### This Section preprocesses the raw rental property data scraped from domain 

In [48]:
import pandas as pd
import re

In [49]:
house_df = pd.read_csv('../../data/raw/BS_Raw_PropertiesInfo.csv')
house_df.head()

Unnamed: 0,bedrooms,bathrooms,carspaces,building_area,street_address,latitude,longitude,price
0,2.0,,,,2504/36 La Trobe Street Melbourne VIC 3000,-37.808164,144.967594,$540/week
1,2.0,,,,2606/157 A'beckett street Melbourne VIC 3000,-37.809916,144.959185,$690/w
2,2.0,,,,818/139 Lonsdale Street Melbourne VIC 3000,-37.810795,144.968304,$380 pw
3,1.0,,,,304/58 La Trobe Street Melbourne VIC 3000,-37.808429,144.967054,$380 per week
4,2.0,,1.0,,1716/135 A'Beckett Street Melbourne VIC 3000,-37.809788,144.959647,$630 per week


In [50]:
price_list = house_df['price']

In [51]:
house_df.head()

Unnamed: 0,bedrooms,bathrooms,carspaces,building_area,street_address,latitude,longitude,price
0,2.0,,,,2504/36 La Trobe Street Melbourne VIC 3000,-37.808164,144.967594,$540/week
1,2.0,,,,2606/157 A'beckett street Melbourne VIC 3000,-37.809916,144.959185,$690/w
2,2.0,,,,818/139 Lonsdale Street Melbourne VIC 3000,-37.810795,144.968304,$380 pw
3,1.0,,,,304/58 La Trobe Street Melbourne VIC 3000,-37.808429,144.967054,$380 per week
4,2.0,,1.0,,1716/135 A'Beckett Street Melbourne VIC 3000,-37.809788,144.959647,$630 per week


#### In addition, convert baths, beds, and parking string types into numeric types.

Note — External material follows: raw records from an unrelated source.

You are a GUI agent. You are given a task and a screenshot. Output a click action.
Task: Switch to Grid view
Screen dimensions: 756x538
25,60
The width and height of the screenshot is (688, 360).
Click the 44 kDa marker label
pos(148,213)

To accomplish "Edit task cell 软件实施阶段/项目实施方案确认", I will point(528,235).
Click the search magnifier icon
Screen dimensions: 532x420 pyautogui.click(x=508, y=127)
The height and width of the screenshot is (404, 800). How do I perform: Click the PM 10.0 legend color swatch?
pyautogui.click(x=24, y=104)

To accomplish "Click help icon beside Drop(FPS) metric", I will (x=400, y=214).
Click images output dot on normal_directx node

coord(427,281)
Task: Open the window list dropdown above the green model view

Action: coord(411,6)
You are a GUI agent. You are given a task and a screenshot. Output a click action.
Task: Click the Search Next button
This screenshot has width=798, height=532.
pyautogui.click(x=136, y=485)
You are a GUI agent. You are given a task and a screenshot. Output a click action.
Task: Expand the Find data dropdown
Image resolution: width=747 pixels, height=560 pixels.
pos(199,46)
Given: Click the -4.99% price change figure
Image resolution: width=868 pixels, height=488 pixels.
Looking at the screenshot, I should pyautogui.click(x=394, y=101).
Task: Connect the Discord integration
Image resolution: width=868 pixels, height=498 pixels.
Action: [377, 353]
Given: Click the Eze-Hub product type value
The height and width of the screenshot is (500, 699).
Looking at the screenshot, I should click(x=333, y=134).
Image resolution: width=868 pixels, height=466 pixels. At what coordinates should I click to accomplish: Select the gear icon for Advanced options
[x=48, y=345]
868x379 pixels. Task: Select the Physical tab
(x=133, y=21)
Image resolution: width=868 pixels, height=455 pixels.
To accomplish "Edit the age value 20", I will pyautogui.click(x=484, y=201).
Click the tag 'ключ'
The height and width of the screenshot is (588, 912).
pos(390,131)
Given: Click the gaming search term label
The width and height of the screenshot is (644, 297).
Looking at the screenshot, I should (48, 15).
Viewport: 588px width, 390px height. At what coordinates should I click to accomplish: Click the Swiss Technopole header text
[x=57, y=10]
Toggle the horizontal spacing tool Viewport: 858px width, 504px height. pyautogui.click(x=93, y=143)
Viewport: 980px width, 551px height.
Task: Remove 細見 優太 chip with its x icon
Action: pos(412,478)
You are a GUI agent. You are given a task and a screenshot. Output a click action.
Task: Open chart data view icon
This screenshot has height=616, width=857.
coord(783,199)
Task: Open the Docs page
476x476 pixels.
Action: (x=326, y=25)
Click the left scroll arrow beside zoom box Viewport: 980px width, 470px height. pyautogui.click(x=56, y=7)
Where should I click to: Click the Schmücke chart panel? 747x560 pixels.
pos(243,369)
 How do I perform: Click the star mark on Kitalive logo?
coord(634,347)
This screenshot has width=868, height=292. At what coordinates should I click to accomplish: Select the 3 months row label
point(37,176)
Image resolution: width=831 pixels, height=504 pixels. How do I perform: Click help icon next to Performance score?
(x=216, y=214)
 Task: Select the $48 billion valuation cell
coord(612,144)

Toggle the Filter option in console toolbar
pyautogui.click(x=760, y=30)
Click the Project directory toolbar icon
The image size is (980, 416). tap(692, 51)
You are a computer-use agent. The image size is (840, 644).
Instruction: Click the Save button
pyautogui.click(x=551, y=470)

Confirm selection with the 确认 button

Discard rows where no bedrooms and bathrooms were provided

In [52]:
house_df["bedrooms"] = pd.to_numeric(house_df["bedrooms"])
house_df["bathrooms"] = pd.to_numeric(house_df["bathrooms"])
house_df["carspaces"] = pd.to_numeric(house_df["carspaces"])


In [53]:
house_df["building_area"] = house_df["building_area"].str.extract('(\d+[,.]?\d+)')
house_df["building_area"] = house_df["building_area"].str.replace(',', '')
#house_df.loc[house_df["building_area"].str.contains(',', na=False)]
house_df["building_area"] = pd.to_numeric(house_df["building_area"])

# Remove area < 10 since this is most likely recorded in hactares
house_df = house_df.drop(house_df[house_df["building_area"] < 10].index)

# Remove rows where bedrooms and bathrooms info were missed
house_df2 = house_df.dropna(subset=['bedrooms', 'bathrooms'])
house_df2.reset_index(drop = True, inplace = True)
print(f'{len(house_df) - len(house_df2)} instances were dropped as no bedroom or bathroom numbers were demonstrated')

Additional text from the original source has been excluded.